Given instruction
Copy word for word every line from the very first one up to and including the line with "point(623,266)".

========

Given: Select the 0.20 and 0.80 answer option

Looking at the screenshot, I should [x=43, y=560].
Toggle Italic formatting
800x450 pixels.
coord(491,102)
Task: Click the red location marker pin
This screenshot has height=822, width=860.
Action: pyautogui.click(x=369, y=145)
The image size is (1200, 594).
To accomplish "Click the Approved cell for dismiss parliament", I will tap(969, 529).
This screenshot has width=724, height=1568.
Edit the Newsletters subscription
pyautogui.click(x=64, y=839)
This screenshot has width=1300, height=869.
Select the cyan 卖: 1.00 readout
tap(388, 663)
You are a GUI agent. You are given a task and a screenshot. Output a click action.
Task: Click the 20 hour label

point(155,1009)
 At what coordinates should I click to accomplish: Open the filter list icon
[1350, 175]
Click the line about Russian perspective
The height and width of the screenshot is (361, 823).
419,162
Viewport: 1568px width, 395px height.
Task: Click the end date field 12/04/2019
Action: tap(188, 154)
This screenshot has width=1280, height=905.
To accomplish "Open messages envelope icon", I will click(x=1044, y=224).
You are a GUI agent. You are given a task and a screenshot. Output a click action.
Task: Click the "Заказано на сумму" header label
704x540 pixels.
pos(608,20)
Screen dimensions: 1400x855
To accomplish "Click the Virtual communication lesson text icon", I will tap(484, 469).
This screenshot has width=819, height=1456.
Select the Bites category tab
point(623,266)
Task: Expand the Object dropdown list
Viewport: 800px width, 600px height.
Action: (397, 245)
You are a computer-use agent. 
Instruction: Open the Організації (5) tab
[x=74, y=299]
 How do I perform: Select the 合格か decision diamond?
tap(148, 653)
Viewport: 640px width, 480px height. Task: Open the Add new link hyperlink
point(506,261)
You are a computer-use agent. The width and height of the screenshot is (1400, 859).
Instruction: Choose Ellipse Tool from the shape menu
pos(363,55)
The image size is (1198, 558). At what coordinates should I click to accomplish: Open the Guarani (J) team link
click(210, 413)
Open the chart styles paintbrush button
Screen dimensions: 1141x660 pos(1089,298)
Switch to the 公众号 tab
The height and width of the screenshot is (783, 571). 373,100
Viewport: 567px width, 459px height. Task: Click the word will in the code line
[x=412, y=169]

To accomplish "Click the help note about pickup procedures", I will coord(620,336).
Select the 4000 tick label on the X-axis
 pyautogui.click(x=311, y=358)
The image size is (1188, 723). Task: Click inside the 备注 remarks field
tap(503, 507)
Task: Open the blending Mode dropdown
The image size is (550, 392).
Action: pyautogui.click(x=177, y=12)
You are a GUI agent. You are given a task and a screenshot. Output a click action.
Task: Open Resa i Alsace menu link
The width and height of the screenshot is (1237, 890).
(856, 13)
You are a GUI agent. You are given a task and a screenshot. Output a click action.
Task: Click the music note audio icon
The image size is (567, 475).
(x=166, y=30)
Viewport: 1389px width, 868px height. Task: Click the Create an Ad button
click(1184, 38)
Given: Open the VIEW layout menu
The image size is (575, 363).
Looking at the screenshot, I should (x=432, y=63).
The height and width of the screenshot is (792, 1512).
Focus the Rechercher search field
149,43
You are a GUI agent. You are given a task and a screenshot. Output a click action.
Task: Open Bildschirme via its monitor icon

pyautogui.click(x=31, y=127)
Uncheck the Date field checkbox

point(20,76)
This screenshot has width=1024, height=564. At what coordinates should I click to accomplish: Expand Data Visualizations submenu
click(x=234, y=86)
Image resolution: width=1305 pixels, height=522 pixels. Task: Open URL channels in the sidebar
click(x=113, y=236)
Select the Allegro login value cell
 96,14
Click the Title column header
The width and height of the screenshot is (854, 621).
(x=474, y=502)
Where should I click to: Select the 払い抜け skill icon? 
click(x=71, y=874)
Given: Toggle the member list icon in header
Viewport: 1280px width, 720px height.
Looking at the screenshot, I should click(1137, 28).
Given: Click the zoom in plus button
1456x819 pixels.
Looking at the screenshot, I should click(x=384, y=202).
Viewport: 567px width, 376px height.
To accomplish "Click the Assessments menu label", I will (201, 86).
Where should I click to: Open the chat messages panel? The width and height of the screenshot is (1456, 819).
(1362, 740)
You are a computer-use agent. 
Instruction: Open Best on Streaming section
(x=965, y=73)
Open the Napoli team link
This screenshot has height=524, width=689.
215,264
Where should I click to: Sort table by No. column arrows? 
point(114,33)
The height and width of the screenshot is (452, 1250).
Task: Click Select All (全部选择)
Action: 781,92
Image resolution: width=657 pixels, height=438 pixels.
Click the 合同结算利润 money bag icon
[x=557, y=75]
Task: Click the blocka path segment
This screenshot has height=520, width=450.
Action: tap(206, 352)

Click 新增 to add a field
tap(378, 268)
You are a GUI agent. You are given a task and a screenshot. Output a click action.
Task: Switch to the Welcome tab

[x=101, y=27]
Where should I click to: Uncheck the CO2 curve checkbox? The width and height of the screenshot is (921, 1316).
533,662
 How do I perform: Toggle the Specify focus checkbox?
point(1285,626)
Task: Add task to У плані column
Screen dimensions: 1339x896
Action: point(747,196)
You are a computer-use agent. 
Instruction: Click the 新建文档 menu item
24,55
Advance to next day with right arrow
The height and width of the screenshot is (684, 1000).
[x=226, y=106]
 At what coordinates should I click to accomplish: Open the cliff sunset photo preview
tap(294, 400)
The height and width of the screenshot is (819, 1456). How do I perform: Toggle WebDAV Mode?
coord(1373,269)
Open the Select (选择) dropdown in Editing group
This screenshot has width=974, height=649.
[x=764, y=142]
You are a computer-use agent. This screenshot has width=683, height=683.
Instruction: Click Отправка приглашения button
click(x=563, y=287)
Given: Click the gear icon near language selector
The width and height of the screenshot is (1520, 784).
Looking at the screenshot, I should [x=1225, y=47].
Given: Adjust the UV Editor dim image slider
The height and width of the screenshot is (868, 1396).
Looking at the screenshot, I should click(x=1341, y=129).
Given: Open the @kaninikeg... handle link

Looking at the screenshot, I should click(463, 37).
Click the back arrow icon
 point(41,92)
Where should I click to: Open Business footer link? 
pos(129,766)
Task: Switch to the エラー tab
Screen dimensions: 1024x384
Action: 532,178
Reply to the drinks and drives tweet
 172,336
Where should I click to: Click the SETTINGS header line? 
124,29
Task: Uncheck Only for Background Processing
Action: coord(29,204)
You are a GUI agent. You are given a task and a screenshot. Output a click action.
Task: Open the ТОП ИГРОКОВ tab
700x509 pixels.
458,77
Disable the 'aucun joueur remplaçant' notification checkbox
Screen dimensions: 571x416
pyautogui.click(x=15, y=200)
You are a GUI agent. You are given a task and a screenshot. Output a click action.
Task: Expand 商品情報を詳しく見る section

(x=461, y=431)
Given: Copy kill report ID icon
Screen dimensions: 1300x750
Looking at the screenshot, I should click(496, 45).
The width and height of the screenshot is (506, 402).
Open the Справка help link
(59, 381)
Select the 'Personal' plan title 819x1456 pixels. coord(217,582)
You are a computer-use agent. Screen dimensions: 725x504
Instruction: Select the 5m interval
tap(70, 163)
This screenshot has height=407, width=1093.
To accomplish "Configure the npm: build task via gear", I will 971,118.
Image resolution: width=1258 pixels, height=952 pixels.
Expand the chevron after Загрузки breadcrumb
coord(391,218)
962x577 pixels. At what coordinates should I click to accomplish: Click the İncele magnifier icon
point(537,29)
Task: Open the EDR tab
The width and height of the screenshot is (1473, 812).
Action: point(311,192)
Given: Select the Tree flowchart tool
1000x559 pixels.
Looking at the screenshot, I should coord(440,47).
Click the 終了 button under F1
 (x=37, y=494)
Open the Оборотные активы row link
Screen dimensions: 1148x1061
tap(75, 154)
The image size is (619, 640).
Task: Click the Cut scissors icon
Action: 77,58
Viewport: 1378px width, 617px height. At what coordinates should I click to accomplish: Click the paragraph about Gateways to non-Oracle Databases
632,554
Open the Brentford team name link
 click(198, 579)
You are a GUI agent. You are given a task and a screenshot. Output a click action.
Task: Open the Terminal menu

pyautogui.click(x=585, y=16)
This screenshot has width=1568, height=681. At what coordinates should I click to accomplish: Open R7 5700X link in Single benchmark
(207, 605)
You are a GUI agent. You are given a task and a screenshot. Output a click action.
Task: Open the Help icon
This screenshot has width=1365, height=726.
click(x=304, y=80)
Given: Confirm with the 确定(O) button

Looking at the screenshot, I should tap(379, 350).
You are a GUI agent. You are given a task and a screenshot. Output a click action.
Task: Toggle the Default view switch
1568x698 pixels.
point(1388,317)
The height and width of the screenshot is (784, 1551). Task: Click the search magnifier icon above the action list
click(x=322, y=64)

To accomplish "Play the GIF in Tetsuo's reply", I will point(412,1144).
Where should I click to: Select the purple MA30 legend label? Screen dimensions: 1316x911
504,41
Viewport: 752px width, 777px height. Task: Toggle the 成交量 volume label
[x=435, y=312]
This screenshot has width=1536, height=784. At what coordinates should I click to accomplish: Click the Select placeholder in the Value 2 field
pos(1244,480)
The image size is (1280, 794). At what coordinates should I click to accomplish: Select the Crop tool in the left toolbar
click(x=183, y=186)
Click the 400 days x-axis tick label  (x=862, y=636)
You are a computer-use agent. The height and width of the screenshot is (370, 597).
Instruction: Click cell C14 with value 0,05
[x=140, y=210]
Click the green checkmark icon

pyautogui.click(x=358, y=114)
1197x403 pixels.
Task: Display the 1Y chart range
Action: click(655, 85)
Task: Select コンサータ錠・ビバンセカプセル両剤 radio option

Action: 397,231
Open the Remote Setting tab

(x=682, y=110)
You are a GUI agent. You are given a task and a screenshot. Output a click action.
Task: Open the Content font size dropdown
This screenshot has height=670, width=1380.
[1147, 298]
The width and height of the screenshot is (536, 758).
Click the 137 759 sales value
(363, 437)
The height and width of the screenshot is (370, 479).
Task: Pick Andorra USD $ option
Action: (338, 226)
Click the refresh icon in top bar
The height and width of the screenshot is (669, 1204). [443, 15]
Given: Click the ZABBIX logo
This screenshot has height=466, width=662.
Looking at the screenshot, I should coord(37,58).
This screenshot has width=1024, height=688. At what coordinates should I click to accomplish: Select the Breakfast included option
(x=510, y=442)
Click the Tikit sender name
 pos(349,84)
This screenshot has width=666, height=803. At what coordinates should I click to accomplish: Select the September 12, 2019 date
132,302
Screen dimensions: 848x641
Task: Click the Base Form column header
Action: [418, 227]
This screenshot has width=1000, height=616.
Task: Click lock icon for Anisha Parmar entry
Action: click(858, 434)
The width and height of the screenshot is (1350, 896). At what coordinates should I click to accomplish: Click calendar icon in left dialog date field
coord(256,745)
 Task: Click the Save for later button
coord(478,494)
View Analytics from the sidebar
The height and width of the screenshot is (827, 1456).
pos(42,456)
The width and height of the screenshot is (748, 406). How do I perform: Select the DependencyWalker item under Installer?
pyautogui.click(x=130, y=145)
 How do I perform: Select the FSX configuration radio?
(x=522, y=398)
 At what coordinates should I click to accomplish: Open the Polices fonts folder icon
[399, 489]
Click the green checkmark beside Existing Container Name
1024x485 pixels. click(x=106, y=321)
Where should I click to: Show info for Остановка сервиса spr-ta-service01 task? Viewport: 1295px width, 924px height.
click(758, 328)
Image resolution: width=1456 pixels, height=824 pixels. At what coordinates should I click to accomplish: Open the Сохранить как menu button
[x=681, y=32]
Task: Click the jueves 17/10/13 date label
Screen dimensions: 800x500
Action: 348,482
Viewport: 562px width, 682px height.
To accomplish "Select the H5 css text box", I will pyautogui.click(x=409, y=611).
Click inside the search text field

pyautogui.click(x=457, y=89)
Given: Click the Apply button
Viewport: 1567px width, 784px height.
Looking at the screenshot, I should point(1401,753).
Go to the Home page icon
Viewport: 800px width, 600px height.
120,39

========

Solved problem
Given: Select the 0.20 and 0.80 answer option

Looking at the screenshot, I should [x=43, y=560].
Toggle Italic formatting
800x450 pixels.
coord(491,102)
Task: Click the red location marker pin
This screenshot has height=822, width=860.
Action: pyautogui.click(x=369, y=145)
The image size is (1200, 594).
To accomplish "Click the Approved cell for dismiss parliament", I will tap(969, 529).
This screenshot has width=724, height=1568.
Edit the Newsletters subscription
pyautogui.click(x=64, y=839)
This screenshot has width=1300, height=869.
Select the cyan 卖: 1.00 readout
tap(388, 663)
You are a GUI agent. You are given a task and a screenshot. Output a click action.
Task: Click the 20 hour label

point(155,1009)
 At what coordinates should I click to accomplish: Open the filter list icon
[1350, 175]
Click the line about Russian perspective
The height and width of the screenshot is (361, 823).
419,162
Viewport: 1568px width, 395px height.
Task: Click the end date field 12/04/2019
Action: tap(188, 154)
This screenshot has width=1280, height=905.
To accomplish "Open messages envelope icon", I will click(x=1044, y=224).
You are a GUI agent. You are given a task and a screenshot. Output a click action.
Task: Click the "Заказано на сумму" header label
704x540 pixels.
pos(608,20)
Screen dimensions: 1400x855
To accomplish "Click the Virtual communication lesson text icon", I will tap(484, 469).
This screenshot has width=819, height=1456.
Select the Bites category tab
point(623,266)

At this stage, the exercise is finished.